De les: economie is politiek. Shell en Unilever kunnen goede sier maken door aan te dringen op effectief klimaatbeleid, en intussen via ECIC zorgen dat het niet gebeurt. Zo werkt het, en dat kun je maar beter snappen als je economische modellen bouwt of beleid voorstelt. De enige economie die werkt, is politieke economie.
Romer is een intellectuele reus, maar hij lijkt me niet erg geïnteresseerd in politieke economie. Bij de Wereldbank hadden ze dat niet door, toen ze hem in 2016 vroegen er hoofdeconoom te worden. Afgelopen januari vertrok hij alweer, na een rel waarin hij onder andere kritiek uitte op het ‘Doing Business’-cijfer dat de Wereldbank elk ontwikkelingsland geeft. Romer was volgens de Financial Times razend omdat die cijfers volgens hem gemanipuleerd werden voor politieke doeleinden. (Romer ontkende later dit gezegd te hebben).
Tja, op welke planeet had Romer geleefd? Landen die Wereldbank-beleid uitvoeren – die buitenlandse bedrijven verwelkomen, arbeidsmarkten hervormen, enzovoort – krijgen financiële steun en goede rapportcijfers. Wat had Romer dan verwacht?
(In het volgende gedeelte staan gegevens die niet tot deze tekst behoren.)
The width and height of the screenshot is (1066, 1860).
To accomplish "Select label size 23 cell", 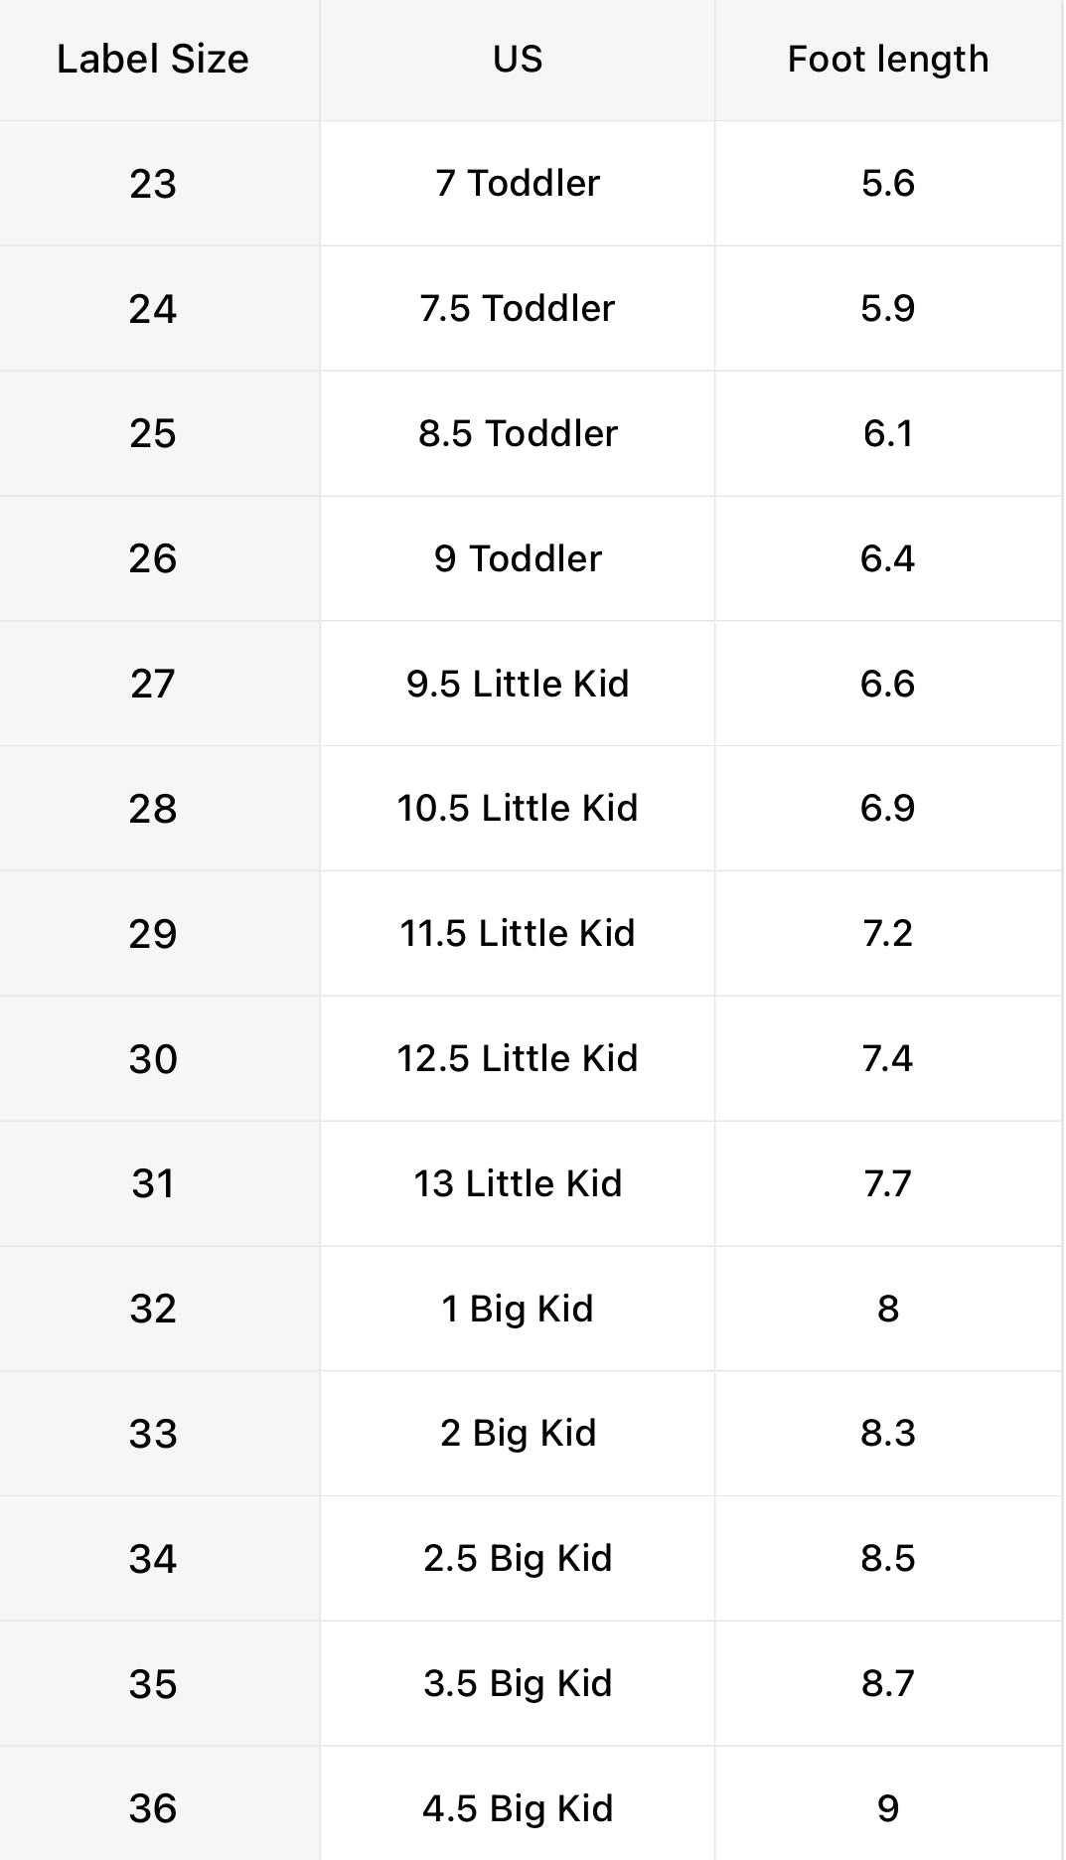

Misschien had hij zijn modelwereld, waarin zoiets niet gebeurt, verward met de werkelijkheid.
Als we alles goed doen, kan het goed gaan, zei Romer. Als we rationeel waren en goed in langetermijndenken en samenwerken, en niet hebzuchtig waren of jaloers – ja, dan hadden we veel minder problemen. Als bankiers niet zo machtig waren dat ze hun eigen wetgeving kunnen dicteren, en wij niet zo dom en hebzuchtig dat we te veel lenen, hadden we geen financiële crisisdreiging. Als multinationals geen invloed op premiers hadden, zouden we een beter belastingbeleid hebben. Als de schatkist niet boven het welzijn van Groningers gesteld was, hadden we geen aardbevingsproblemen. Als dit, als dat. Het zijn de aannames die economen nog te vaak maken waardoor problemen weggedefinieerd worden en oplossingen tot luchtfietserij verworden.
Het is nu juist vanwege macht en belangentegenstellingen, en vanwege ons onvermogen om altijd het goede te kiezen, dat economie zo’n belangrijke wetenschap kan zijn. Maar dan wel politieke economie.